The Federal Reserve concludes a two-day meeting Wednesday with an eye on further efforts to revive the ailing US economy without being able to use its traditional tool of interest rate policy.

AFP - The Federal Reserve concludes a two-day meeting Wednesday with an eye on further efforts to revive the ailing US economy without being able to use its traditional tool of interest rate policy.

The Federal Open Market Committee (FOMC), which began deliberations at 1800 GMT Tuesday, was expected to leave unchanged its base lending rates at zero to 0.25 percent as it mulls further moves to tackle the credit crunch and economic slump.

An announcement by the FOMC was expected around 1815 GMT Wednesday.

With the traditional tool of interest rate policy now exhausted, the central bank is focused on extraordinary efforts to pump up credit to boost the economy.

It has already started buying up mortgage securities and corporate commercial paper, and is set to launch a new program to pump 200 billion dollars into consumer credit through the purchase of securities linked to auto, student and other types of loans.

These moves expand the central bank's balance sheet, essentially by printing money in an effort to keep credit flowing.

Fed chairman Ben Bernanke calls this "credit easing," saying it is aimed at stimulating borrowing and thus different from "quantitative easing" used in the 1990s in Japan and now mulled by other central banks.

The Fed is likely to keep open the option of buying long-term US Treasury bonds -- which some analysts say would be an example of quantitative easing -- if needed to help bring down overall borrowing costs.

Economist Ed McKelvey at Goldman Sachs said the Fed might not be ready to take the dramatic step of intervening in the Treasury market.

Although some data including unemployment show conditions worsening, McKelvey said there are positive signs, which might keep the Fed on hold.

"The data on consumer spending have been encouraging, especially the latest figures," he said.

Additionally, he noted that "financial conditions have turned for the better in the last week and Fed rhetoric has been less supportive of the Treasury purchase option in recent weeks than it was before the January meeting."

Still he said debate will be heated and that the Fed could follow the lead of the Bank of England in an effort to pump in as much stimulus into the economy as it can.

"The amount of Fed balance-sheet expansion needed to provide 'sufficient' easing in monetary policy is massive," he said.

McKelvey said the Fed still must be on guard against a potentially crippling deflationary spiral and that to do so it needs "to use all options available to increase the size of its balance sheet sharply."

Robert Brusca at FAO Economics said that instead of buying Treasuries, the Fed will likely concentrate on specific areas of credit where it would like to bring down rates.
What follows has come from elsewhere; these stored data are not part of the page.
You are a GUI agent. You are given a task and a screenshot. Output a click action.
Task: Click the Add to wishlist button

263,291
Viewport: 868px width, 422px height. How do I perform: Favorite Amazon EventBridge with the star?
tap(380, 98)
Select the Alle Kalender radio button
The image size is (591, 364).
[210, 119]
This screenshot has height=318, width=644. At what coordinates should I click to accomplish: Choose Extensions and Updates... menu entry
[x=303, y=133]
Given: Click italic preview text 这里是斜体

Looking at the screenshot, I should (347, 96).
"Academic studies suggest that the Fed will have a hard time imposing any meaningful impact on long-term Treasury yields by simply purchasing long-term Treasury paper," Brusca said.
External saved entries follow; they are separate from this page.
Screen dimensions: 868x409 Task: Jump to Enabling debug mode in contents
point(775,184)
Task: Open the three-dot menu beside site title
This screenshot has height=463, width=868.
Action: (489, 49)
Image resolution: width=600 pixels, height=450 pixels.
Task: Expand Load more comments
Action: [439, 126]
Brusca said buying Treasuries is "not a good idea."

"In fiddling with the yield curve the Fed is playing with fire," he said.

"There is little reason to think that such interventions could be powerfully effective and many more reasons to think that the Fed could get itself in trouble with such an operation. Given the importance of long-term rates to international investors, I would worry about some impact on US capital flows, too."